TASK OBJECTIVE:
Take the lines below from the one with "Palestine (191, 2378)" through the one with "首页 (30, 63)" and retype them exactly. Include nothing else, and no pictures.

((

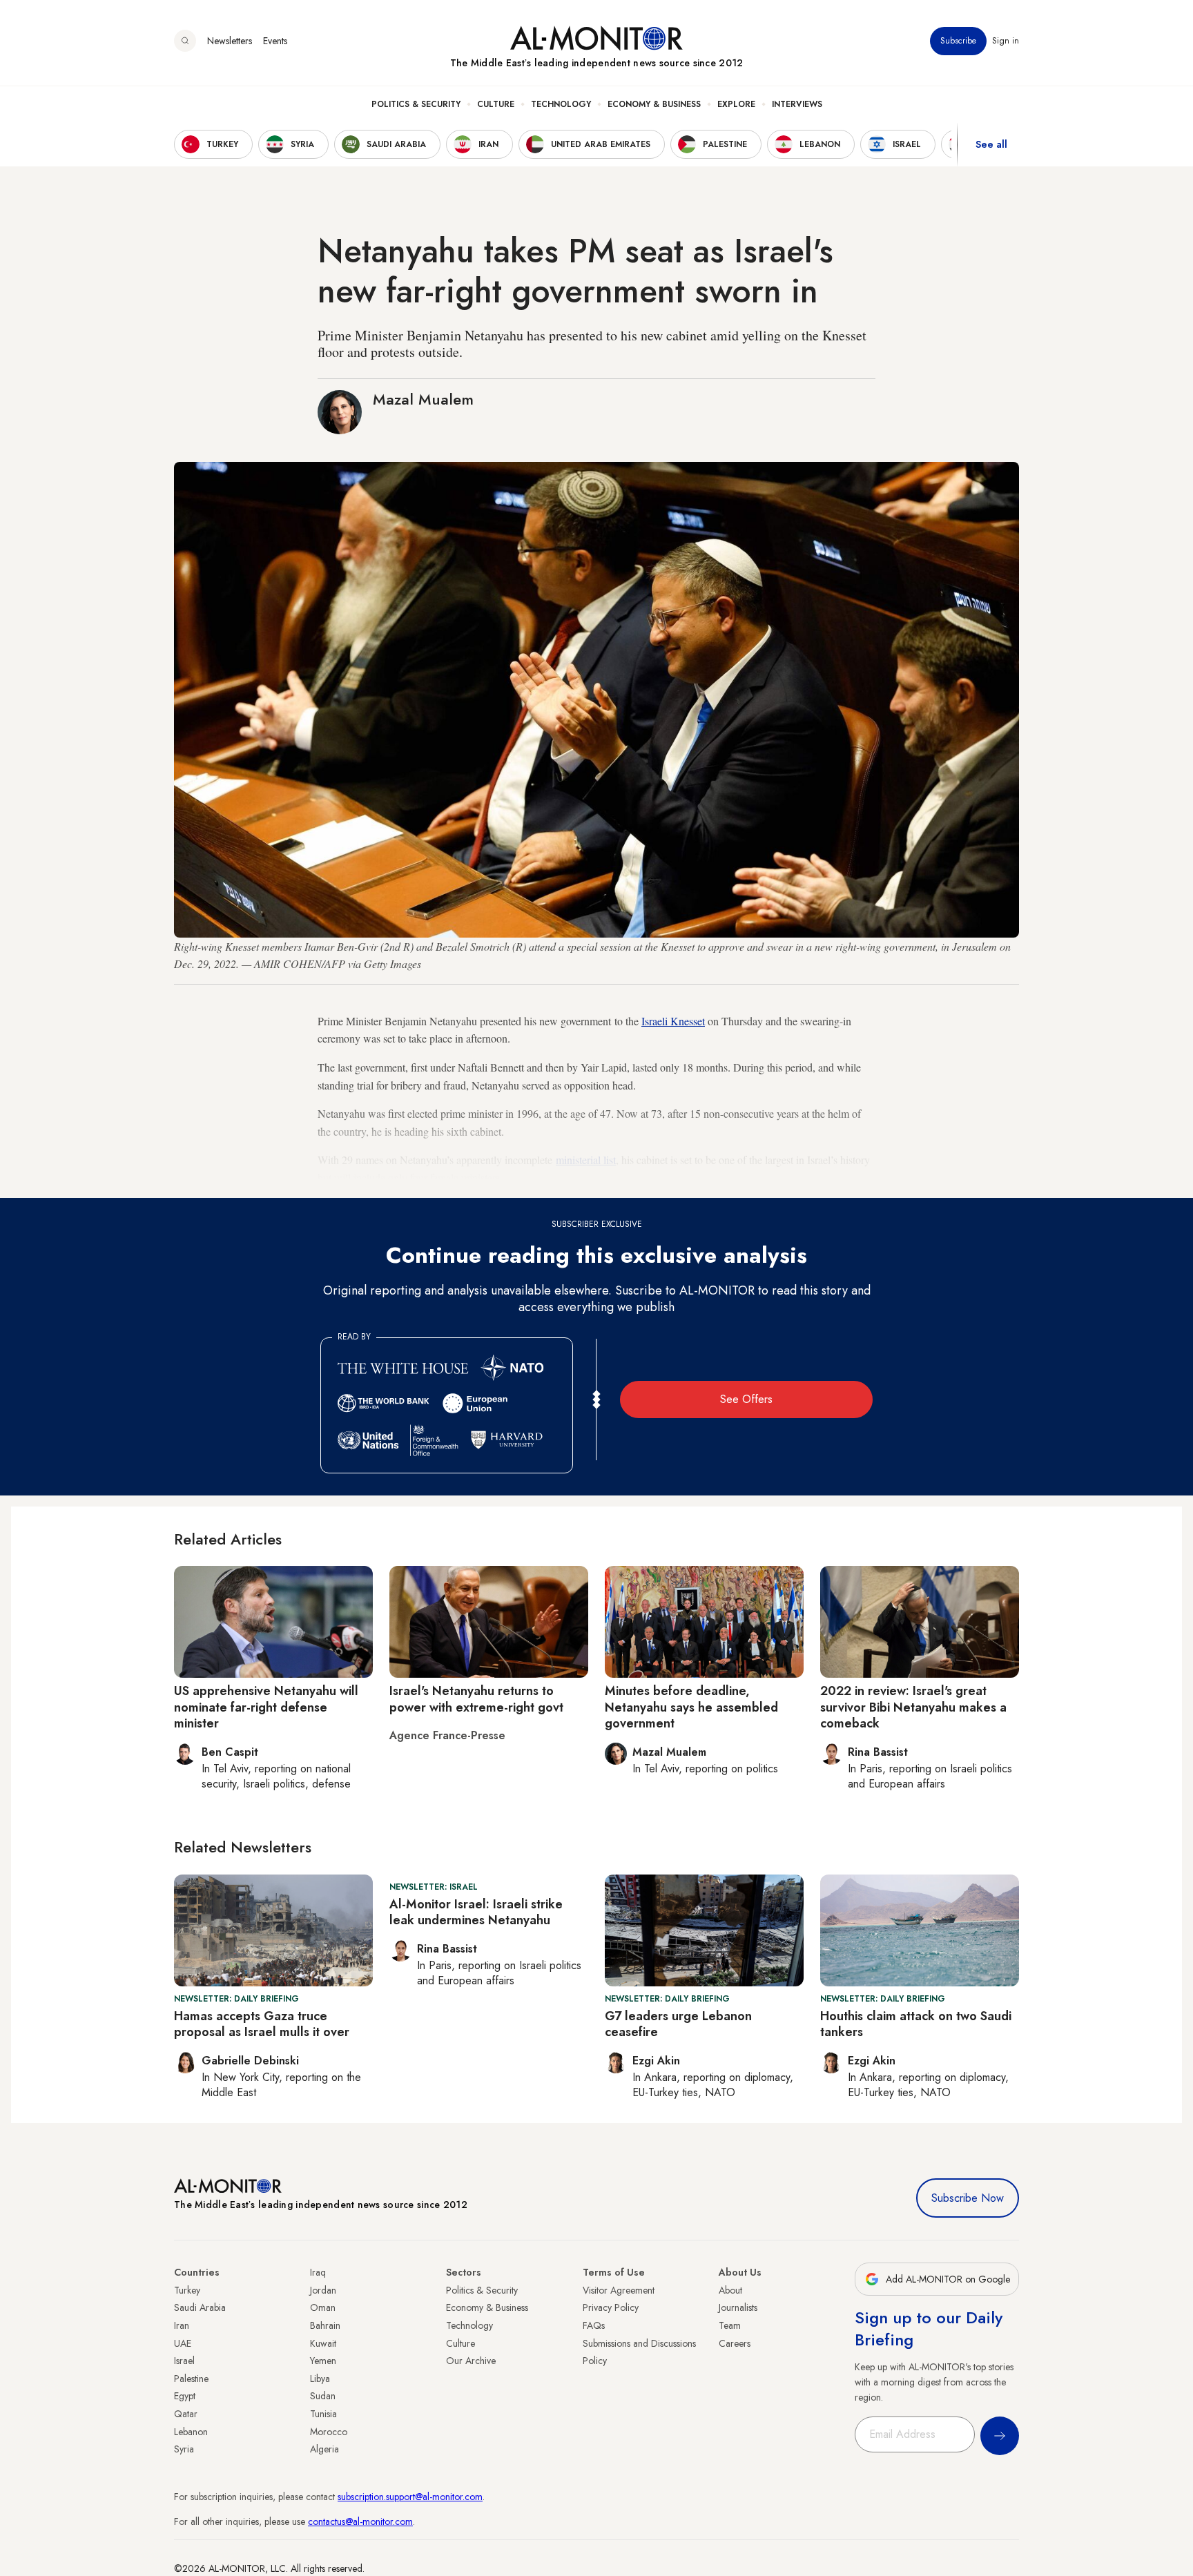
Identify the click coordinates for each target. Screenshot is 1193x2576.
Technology (561, 104)
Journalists (738, 2307)
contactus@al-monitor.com (360, 2521)
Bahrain (325, 2325)
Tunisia (323, 2414)
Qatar (185, 2414)
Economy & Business (654, 104)
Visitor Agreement (618, 2290)
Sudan (323, 2396)
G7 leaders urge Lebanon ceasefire (678, 2024)
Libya (320, 2378)
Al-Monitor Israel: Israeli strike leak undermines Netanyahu (476, 1912)
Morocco (328, 2432)
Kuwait (323, 2343)
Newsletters (229, 41)
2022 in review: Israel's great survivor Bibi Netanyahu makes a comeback (913, 1707)
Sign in (1005, 41)
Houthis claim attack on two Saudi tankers (915, 2024)
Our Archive (471, 2360)
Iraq (318, 2272)
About (730, 2290)
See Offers (746, 1399)
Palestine (191, 2378)
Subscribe (958, 41)
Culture (495, 104)
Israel (184, 2360)
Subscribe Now (967, 2198)
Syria (184, 2449)
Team (730, 2325)
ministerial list (586, 1159)
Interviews (797, 104)
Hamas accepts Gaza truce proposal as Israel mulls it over (261, 2024)
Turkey (187, 2290)
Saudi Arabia (200, 2307)
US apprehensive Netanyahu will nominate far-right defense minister (266, 1707)
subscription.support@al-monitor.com (410, 2497)
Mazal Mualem (423, 399)
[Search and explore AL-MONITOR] (185, 41)
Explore (736, 104)
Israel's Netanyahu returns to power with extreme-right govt (476, 1699)
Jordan (323, 2290)
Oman (323, 2307)
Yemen (323, 2360)
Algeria (324, 2449)
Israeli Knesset (673, 1021)
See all (991, 144)
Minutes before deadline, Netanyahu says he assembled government (691, 1707)
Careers (734, 2343)
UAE (182, 2343)
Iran (181, 2325)
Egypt (184, 2396)
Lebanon (191, 2432)
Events (275, 41)
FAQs (594, 2325)
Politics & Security (415, 104)
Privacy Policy (611, 2307)
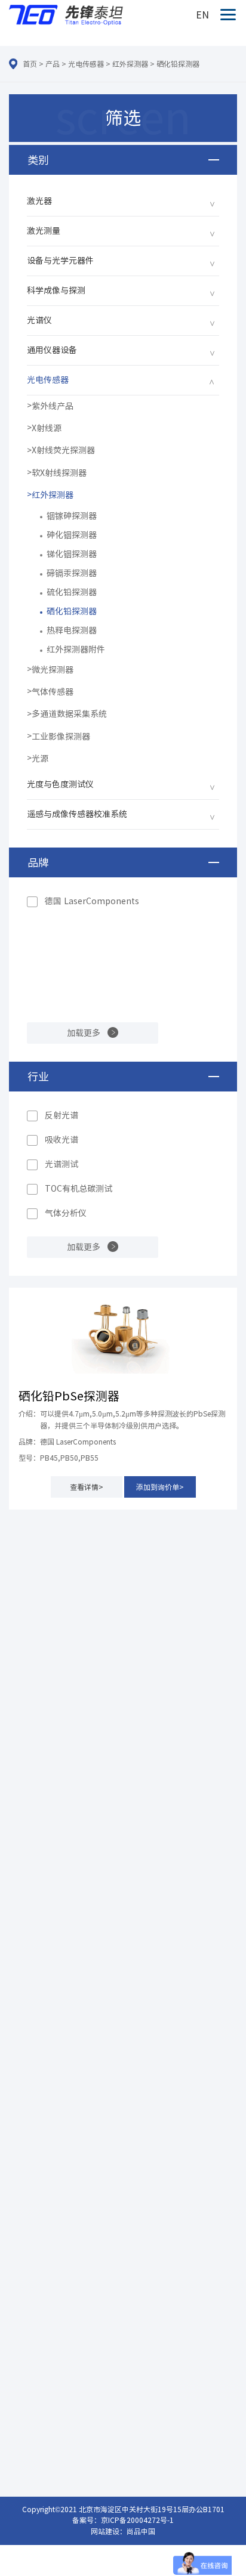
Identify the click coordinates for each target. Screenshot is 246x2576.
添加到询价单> (160, 1486)
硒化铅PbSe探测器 (69, 1396)
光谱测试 (61, 1164)
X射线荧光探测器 (63, 450)
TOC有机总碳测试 (78, 1189)
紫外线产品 (52, 406)
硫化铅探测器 (72, 592)
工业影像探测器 (61, 736)
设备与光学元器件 (60, 260)
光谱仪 (39, 320)
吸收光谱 (61, 1140)
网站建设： (109, 2531)
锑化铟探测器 (72, 554)
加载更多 (83, 1033)
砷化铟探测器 (72, 535)
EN (202, 15)
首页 (30, 63)
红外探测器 (130, 63)
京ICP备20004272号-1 (137, 2520)
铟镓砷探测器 (72, 516)
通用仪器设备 (52, 350)
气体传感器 (52, 692)
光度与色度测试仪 (60, 784)
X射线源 (46, 428)
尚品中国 (141, 2531)
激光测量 (43, 231)
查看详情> (86, 1486)
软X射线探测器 (59, 473)
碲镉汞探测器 (72, 573)
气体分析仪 (66, 1213)
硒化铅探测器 (177, 63)
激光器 (39, 201)
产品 (52, 63)
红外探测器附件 (76, 649)
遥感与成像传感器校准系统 (77, 814)
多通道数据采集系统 (69, 714)
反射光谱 (61, 1115)
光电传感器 (86, 63)
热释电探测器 (72, 630)
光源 (40, 758)
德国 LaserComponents (92, 901)
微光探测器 (52, 670)
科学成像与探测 (56, 290)
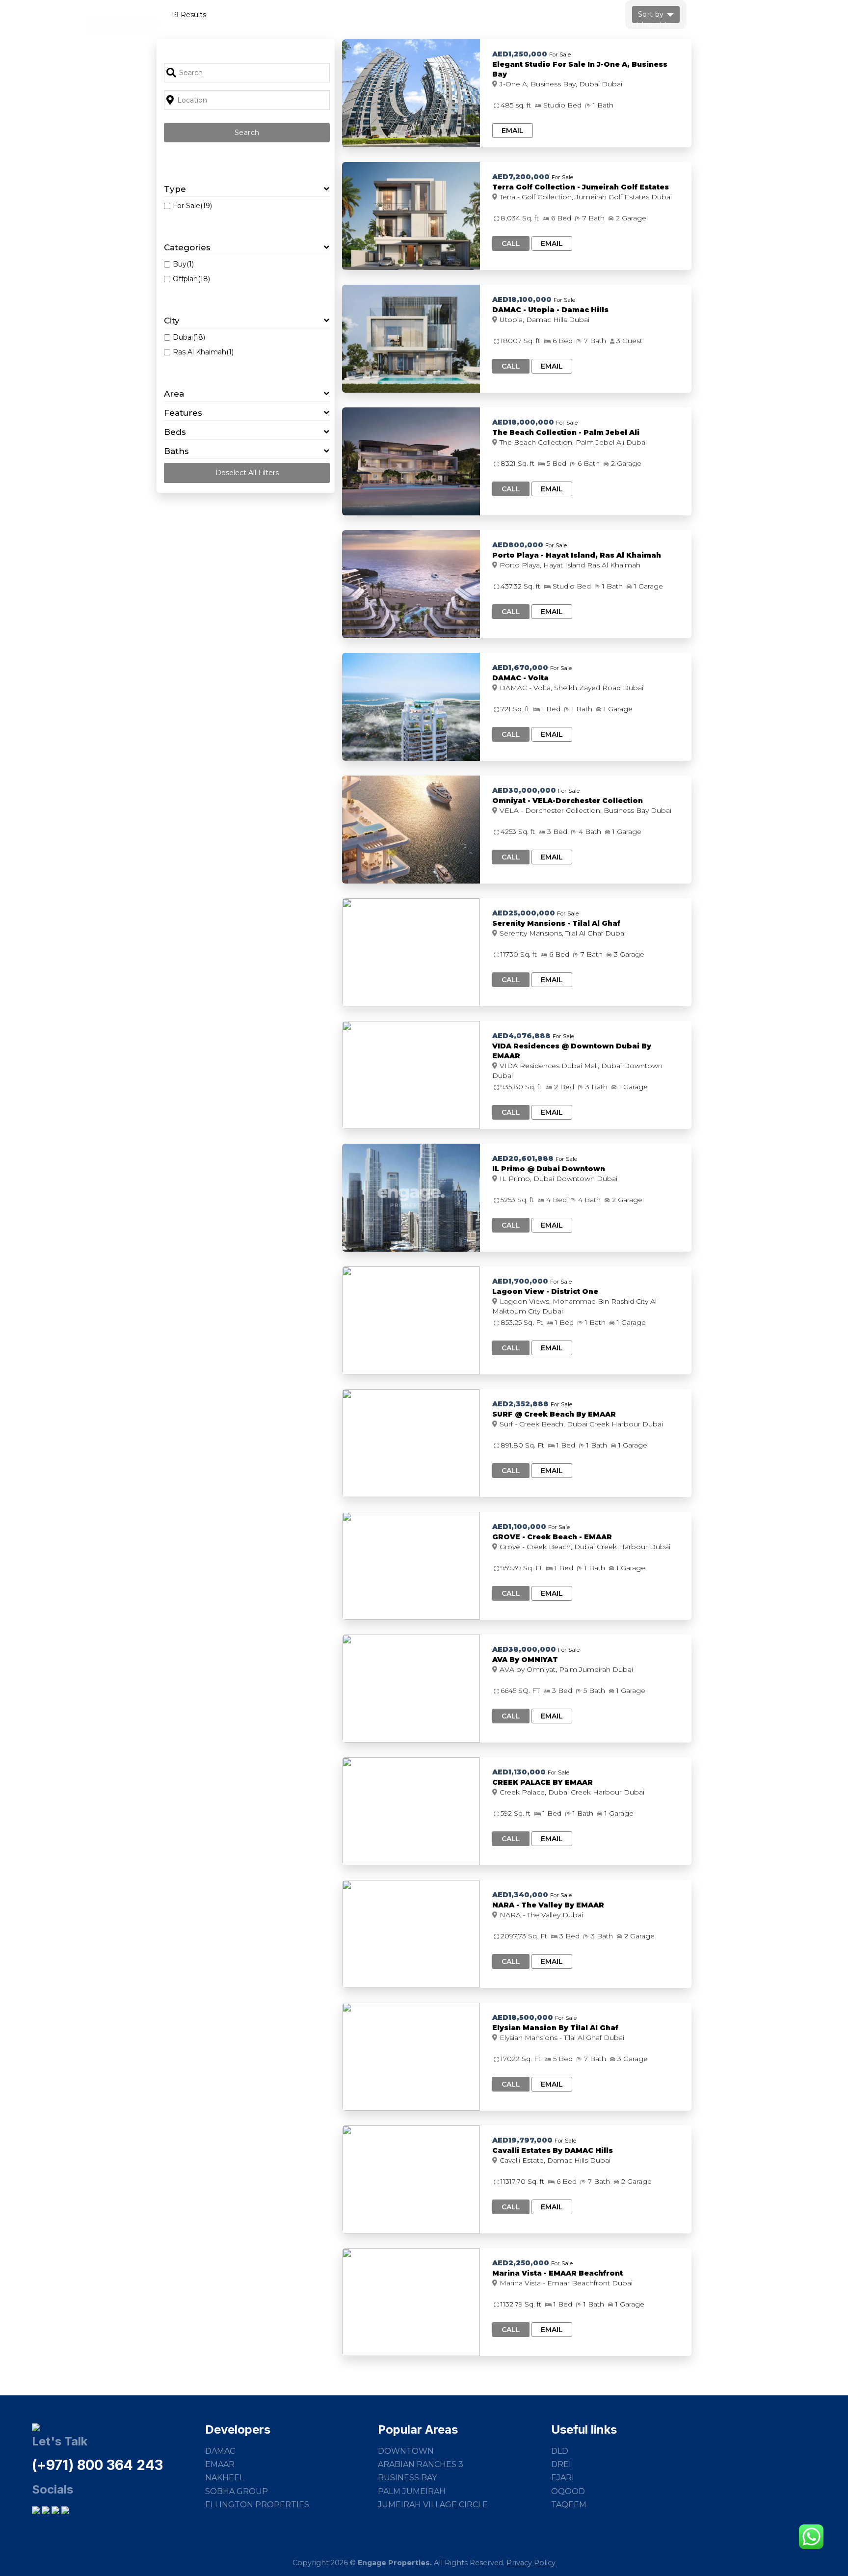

))

TASK ANSWER:
Palestine (191, 2378)
Subscribe (958, 41)
Culture (495, 104)
Israel (184, 2360)
Subscribe Now (967, 2198)
Syria (184, 2449)
Team (730, 2325)
ministerial list (586, 1159)
Interviews (797, 104)
Hamas accepts Gaza truce proposal as Israel mulls it over (261, 2024)
Turkey (187, 2290)
Saudi Arabia (200, 2307)
US apprehensive Netanyahu will nominate far-right defense minister (266, 1707)
subscription.support@al-monitor.com (410, 2497)
Mazal Mualem (423, 399)
[Search and explore AL-MONITOR] (185, 41)
Explore (736, 104)
Israel's Netanyahu returns to power with extreme-right govt (476, 1699)
Jordan (323, 2290)
Oman (323, 2307)
Yemen (323, 2360)
Algeria (324, 2449)
Israeli Knesset (673, 1021)
See all (991, 144)
Minutes before deadline, Netanyahu says he assembled government (691, 1707)
Careers (734, 2343)
UAE (182, 2343)
Iran (181, 2325)
Egypt (184, 2396)
Lebanon (191, 2432)
Events (275, 41)
FAQs (594, 2325)
Politics & Security (415, 104)
Privacy Policy (611, 2307)
Identify the click coordinates for each target. Screenshot is 246x2576.
添加到询价单> (160, 1486)
硒化铅PbSe探测器 (69, 1396)
光谱测试 (61, 1164)
X射线荧光探测器 (63, 450)
TOC有机总碳测试 (78, 1189)
紫外线产品 (52, 406)
硫化铅探测器 (72, 592)
工业影像探测器 (61, 736)
设备与光学元器件 (60, 260)
光谱仪 (39, 320)
吸收光谱 (61, 1140)
网站建设： (109, 2531)
锑化铟探测器 (72, 554)
加载更多 (83, 1033)
砷化铟探测器 (72, 535)
EN (202, 15)
首页 (30, 63)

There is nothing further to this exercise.